Normalerweise beginnt die Weinlese in der Champagne Anfang oder Mitte September, aber dieses Jahr ist alles anders: Schon am 21. August wurden in der Côte des Bar die ersten Trauben gelesen, der Rest der Region folgte am 25. August. Eine derart frühe Weinlese gab es zuletzt 1822. Charakteristisch für dieses Jahr ist eine sehr kleine Ernte, bedingt durch Hagel und Frost im Frühjahr. Die Winzer gehen mehr oder weniger von einem - im Vergleich zu den normalen Bedingungen in den Jahren zuvor - halben Ernteertrag aus.

So frühzeitig die Lese auch begann - zu 90 Prozent ist sie am 6. September abgeschlossen, hineinziehen wird sie sich wahrscheinlich bis in den Oktober: An einigen im Frühjahr beschädigten Stöcken wächst das Traubengut langsam nach, so daß noch in einem Monat geerntet werden kann. Also viel Aufwand für einen kleinen Ertrag. Offiziell wurde der allerdings selten erreichte Ernte-Höchstertrag auf 11.400 Kilo Trauben pro ha festgelegt.

Die Qualitäten der Grundweine können die Kellermeister und Winzer natürlich erst nächstes Jahr im Januar oder Februar endgültig beurteilen; aber schon jetzt fallen die extremen Unterschiede zwischen Alkohol und Säure auf. Üblicherweise suchen die Kellermeister ein Gleichgewicht von Alkohol und Säure: Der potentielle Alkoholgehalt der geernteten Trauben soll am besten zehn Volumenprozent betragen, die Säurewerte sollen im Durchschnitt bei 9,5 bis zehn Gramm pro Liter liegen. Dieses Jahr hatten die Grundweine schon sehr früh einen sehr hohen Zuckergehalt - der potentielle Alkoholgehalt der Trauben betrug zehn Volumenprozent. Die Säurewerte lagen zwischen fünf bis sechs Gramm pro Liter. Man kann also absolut nicht, wie in anderen Weinanbaugebieten, von einem Jahrhundertjahrgang sprechen.
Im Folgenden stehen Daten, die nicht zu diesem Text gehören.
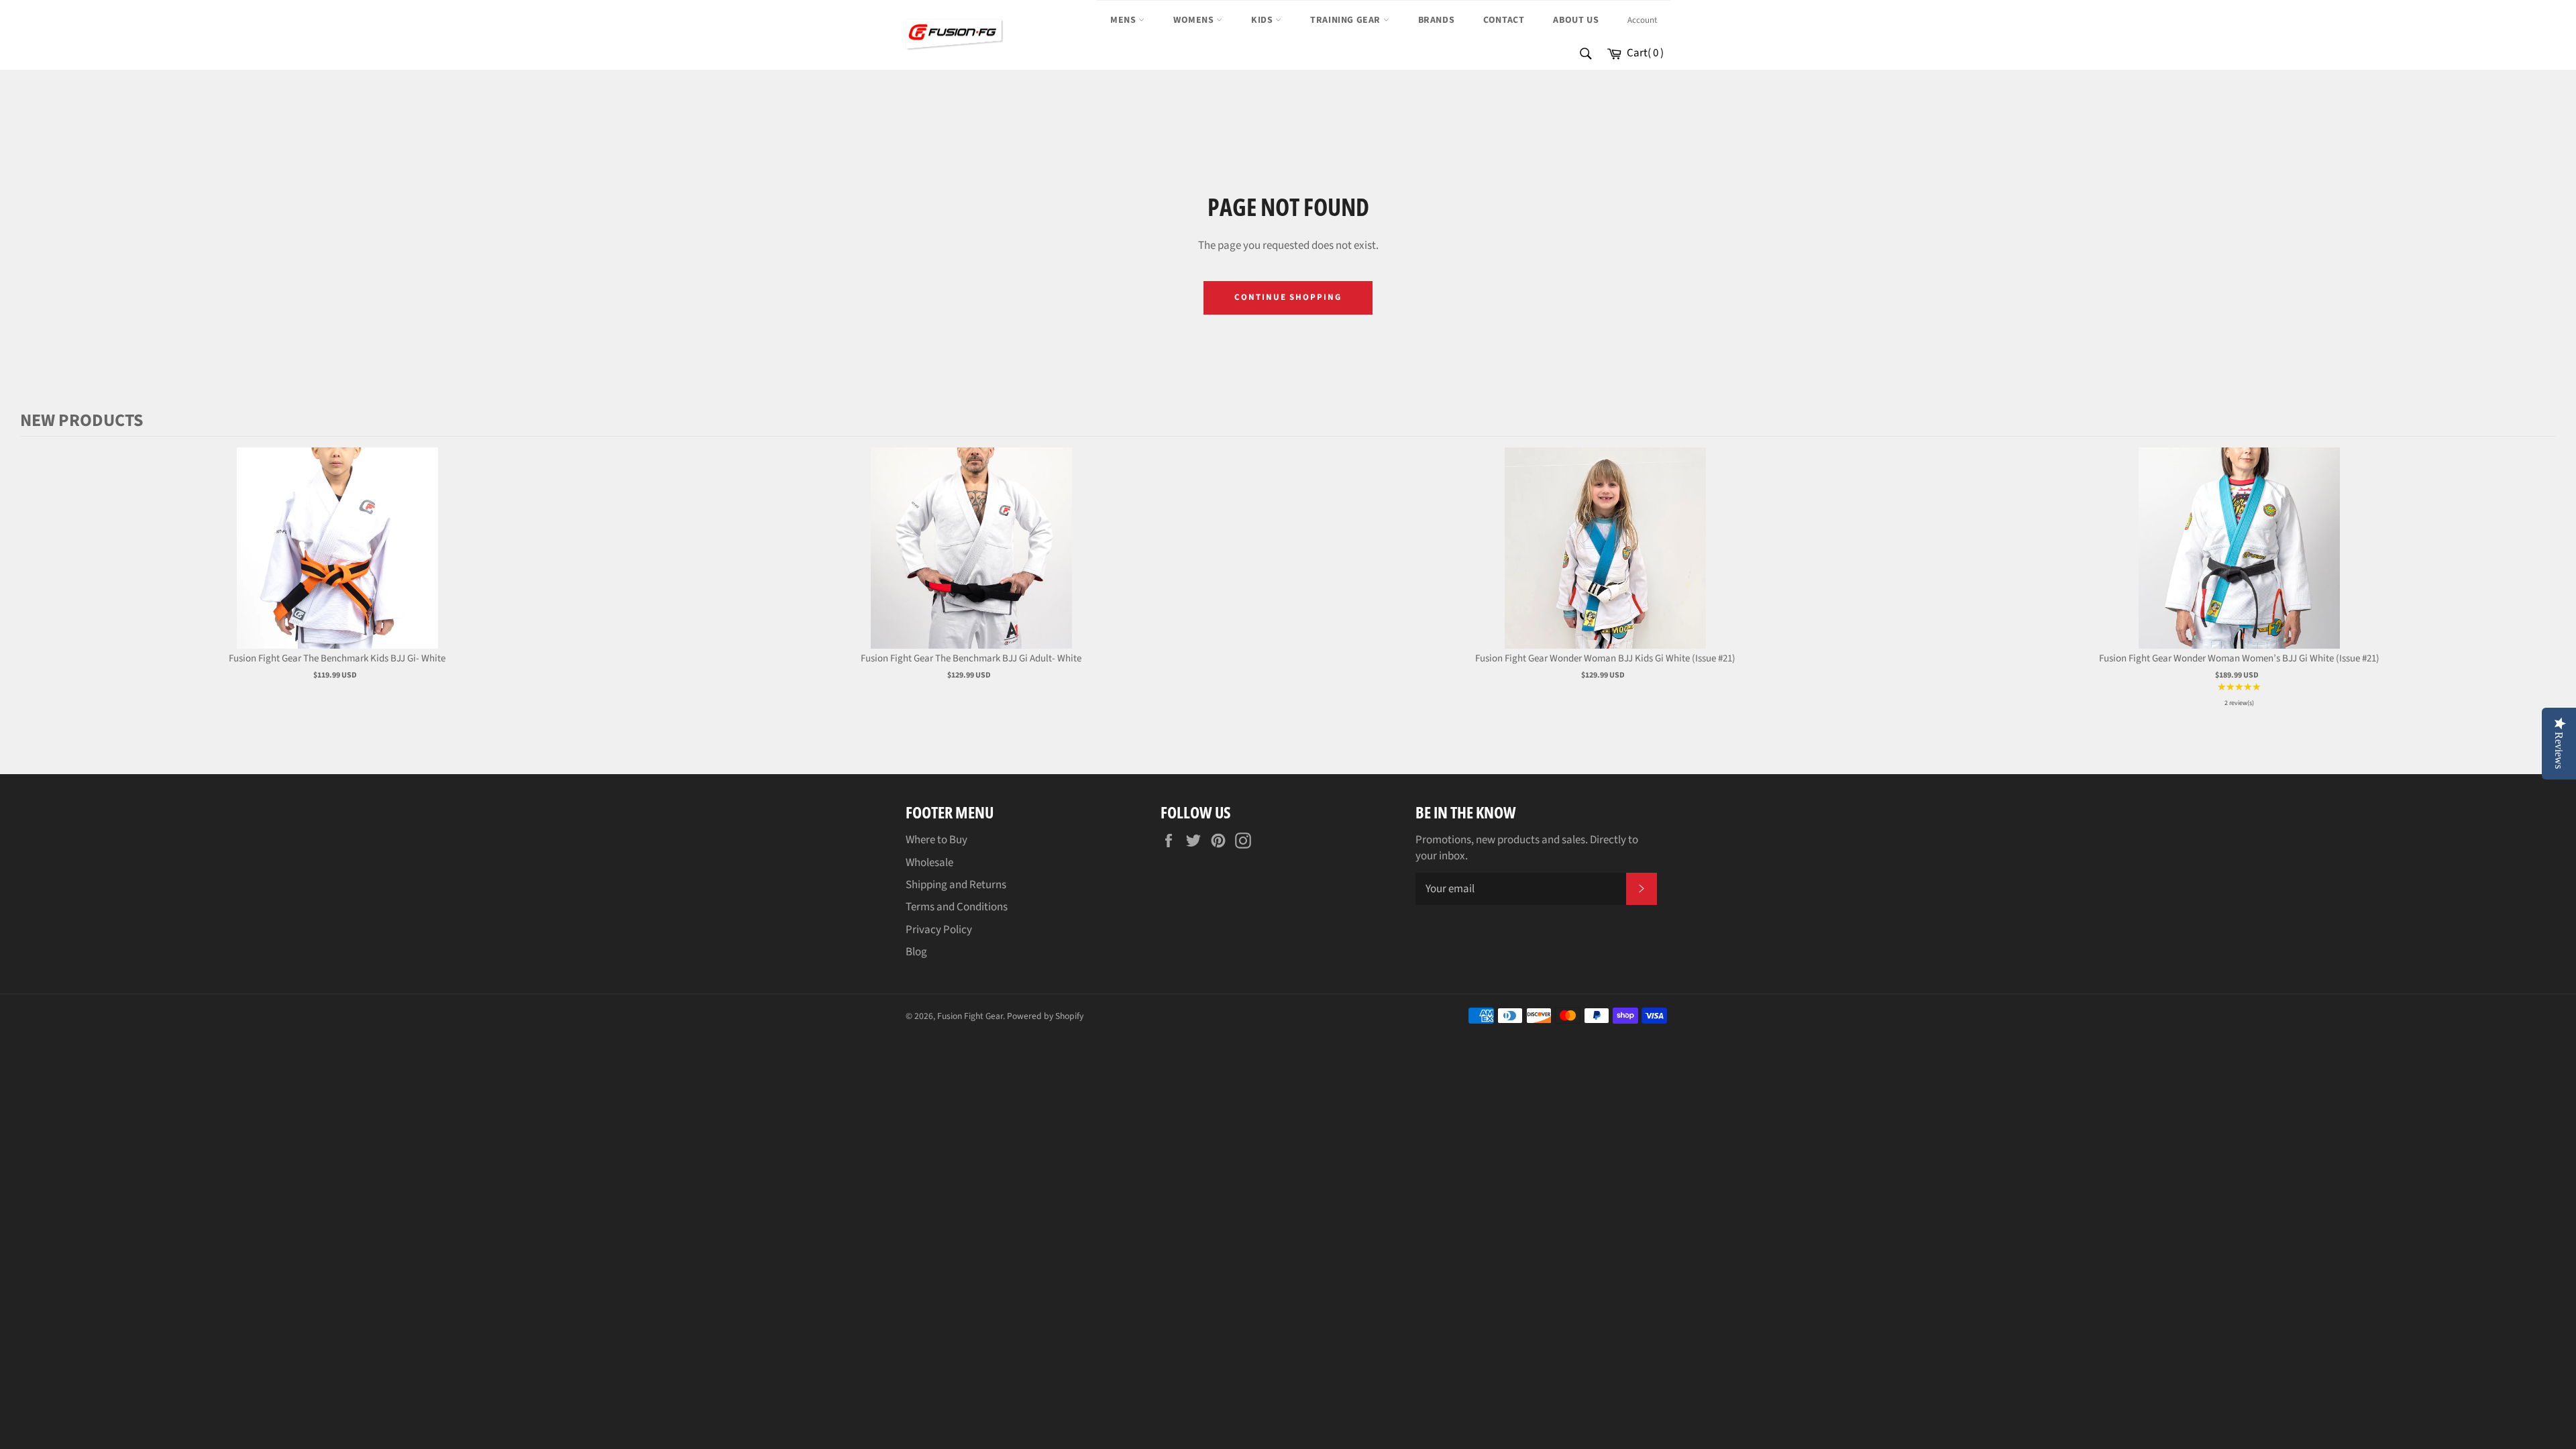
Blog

Der sogenannte Richtpreis lag bei 4,25 Euro pro Kilo Trauben für Grand-Cru-Lagen (letztes Jahr: 4,10 Euro).
Da die Champagne in den letzten Jahren eine sogenannte qualitative Sonderreserve von über 140 Millionen Flaschen aufgebaut hat, wird es trotz der geringen Ernte vorraussichtlich zu keiner Spannung kommen, die sich auf die Preise auswirken. Allerdings sind einige Crus in der Côte des Blancs mit ihren berühmten Chardonnay-Trauben besonders hart von den Verlusten getroffen.